__Task prompt__: Stop after the line containing "Task: Expand the Arc Tube Top tree item"; retype every line of the data before it exactly, starting from the first.

(Stored data entries)
▼▼▼

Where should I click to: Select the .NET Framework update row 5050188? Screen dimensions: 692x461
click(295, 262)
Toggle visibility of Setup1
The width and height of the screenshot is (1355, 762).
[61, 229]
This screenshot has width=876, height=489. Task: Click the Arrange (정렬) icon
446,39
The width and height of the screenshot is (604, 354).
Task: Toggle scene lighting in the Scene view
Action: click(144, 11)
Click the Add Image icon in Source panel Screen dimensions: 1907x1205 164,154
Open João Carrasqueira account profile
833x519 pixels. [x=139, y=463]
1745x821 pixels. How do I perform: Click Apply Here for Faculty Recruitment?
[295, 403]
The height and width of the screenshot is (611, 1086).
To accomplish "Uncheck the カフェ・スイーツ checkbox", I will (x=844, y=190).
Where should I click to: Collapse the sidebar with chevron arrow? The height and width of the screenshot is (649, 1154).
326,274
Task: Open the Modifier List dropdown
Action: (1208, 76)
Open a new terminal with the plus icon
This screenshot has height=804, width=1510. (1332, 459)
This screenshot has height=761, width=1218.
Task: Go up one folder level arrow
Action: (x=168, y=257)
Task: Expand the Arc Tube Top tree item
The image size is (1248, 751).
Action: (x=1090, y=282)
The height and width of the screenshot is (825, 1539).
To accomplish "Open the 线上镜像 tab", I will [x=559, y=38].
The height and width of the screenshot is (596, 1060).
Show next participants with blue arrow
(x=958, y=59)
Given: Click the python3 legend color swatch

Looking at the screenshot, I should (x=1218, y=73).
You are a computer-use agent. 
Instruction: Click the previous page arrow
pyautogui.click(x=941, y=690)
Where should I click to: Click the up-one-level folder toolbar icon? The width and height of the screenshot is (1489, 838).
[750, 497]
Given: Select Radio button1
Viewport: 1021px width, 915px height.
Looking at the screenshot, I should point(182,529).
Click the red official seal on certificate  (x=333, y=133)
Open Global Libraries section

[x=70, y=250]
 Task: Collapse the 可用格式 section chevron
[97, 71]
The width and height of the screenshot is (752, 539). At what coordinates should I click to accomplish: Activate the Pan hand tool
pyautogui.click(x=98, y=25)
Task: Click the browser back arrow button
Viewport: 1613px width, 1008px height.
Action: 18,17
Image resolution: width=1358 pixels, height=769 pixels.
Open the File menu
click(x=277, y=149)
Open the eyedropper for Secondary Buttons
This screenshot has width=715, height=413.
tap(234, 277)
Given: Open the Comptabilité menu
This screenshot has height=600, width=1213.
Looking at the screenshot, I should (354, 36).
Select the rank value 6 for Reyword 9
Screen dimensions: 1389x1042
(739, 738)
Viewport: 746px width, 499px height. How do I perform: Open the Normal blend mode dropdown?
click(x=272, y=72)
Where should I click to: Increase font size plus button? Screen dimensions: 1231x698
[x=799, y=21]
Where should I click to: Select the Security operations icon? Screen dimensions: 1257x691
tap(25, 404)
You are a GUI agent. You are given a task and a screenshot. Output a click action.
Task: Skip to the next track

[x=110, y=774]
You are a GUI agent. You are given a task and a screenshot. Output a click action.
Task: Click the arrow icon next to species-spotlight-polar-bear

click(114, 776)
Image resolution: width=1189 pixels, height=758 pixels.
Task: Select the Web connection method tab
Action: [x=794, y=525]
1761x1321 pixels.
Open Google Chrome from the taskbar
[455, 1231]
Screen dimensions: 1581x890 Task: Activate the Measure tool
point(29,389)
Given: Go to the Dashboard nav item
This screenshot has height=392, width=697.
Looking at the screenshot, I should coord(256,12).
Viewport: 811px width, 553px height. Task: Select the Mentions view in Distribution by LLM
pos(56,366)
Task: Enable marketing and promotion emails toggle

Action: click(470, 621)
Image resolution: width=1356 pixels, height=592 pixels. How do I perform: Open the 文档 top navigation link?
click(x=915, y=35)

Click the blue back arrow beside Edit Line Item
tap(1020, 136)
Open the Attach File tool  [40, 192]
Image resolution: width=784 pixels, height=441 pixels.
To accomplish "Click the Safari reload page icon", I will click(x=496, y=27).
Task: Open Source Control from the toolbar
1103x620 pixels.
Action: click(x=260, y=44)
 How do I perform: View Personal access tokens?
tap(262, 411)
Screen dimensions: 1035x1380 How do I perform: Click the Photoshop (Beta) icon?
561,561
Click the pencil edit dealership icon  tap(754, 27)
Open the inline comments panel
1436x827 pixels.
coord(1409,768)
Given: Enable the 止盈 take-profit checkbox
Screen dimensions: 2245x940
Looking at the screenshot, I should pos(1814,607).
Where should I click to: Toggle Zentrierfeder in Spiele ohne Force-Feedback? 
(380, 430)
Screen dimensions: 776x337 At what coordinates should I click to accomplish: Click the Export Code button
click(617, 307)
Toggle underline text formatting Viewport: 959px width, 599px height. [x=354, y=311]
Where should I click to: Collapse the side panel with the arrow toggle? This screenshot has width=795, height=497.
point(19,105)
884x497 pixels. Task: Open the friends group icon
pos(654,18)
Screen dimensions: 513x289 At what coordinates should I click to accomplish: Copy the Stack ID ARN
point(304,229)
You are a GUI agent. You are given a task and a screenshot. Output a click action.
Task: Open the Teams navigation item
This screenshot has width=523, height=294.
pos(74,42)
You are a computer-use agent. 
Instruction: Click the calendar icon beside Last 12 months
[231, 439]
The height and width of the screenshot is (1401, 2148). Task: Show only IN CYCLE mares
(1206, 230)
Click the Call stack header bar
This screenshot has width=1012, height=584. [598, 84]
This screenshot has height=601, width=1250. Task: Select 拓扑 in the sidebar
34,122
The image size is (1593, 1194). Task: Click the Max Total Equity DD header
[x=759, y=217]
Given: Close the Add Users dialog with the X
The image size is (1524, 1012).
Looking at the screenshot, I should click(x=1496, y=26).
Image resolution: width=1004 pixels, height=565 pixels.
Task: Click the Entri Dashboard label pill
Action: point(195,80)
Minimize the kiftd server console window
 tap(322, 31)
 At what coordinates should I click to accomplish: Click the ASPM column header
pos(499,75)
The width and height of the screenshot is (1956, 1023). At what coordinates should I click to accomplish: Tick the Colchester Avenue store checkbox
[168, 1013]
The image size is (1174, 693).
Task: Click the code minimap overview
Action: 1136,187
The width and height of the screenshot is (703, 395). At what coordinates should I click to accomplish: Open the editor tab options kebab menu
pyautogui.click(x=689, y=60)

▲▲▲

__Expected answer__:
Where should I click to: Select the .NET Framework update row 5050188? Screen dimensions: 692x461
click(295, 262)
Toggle visibility of Setup1
The width and height of the screenshot is (1355, 762).
[61, 229]
This screenshot has width=876, height=489. Task: Click the Arrange (정렬) icon
446,39
The width and height of the screenshot is (604, 354).
Task: Toggle scene lighting in the Scene view
Action: click(144, 11)
Click the Add Image icon in Source panel Screen dimensions: 1907x1205 164,154
Open João Carrasqueira account profile
833x519 pixels. [x=139, y=463]
1745x821 pixels. How do I perform: Click Apply Here for Faculty Recruitment?
[295, 403]
The height and width of the screenshot is (611, 1086).
To accomplish "Uncheck the カフェ・スイーツ checkbox", I will (x=844, y=190).
Where should I click to: Collapse the sidebar with chevron arrow? The height and width of the screenshot is (649, 1154).
326,274
Task: Open the Modifier List dropdown
Action: (1208, 76)
Open a new terminal with the plus icon
This screenshot has height=804, width=1510. (1332, 459)
This screenshot has height=761, width=1218.
Task: Go up one folder level arrow
Action: (x=168, y=257)
Task: Expand the Arc Tube Top tree item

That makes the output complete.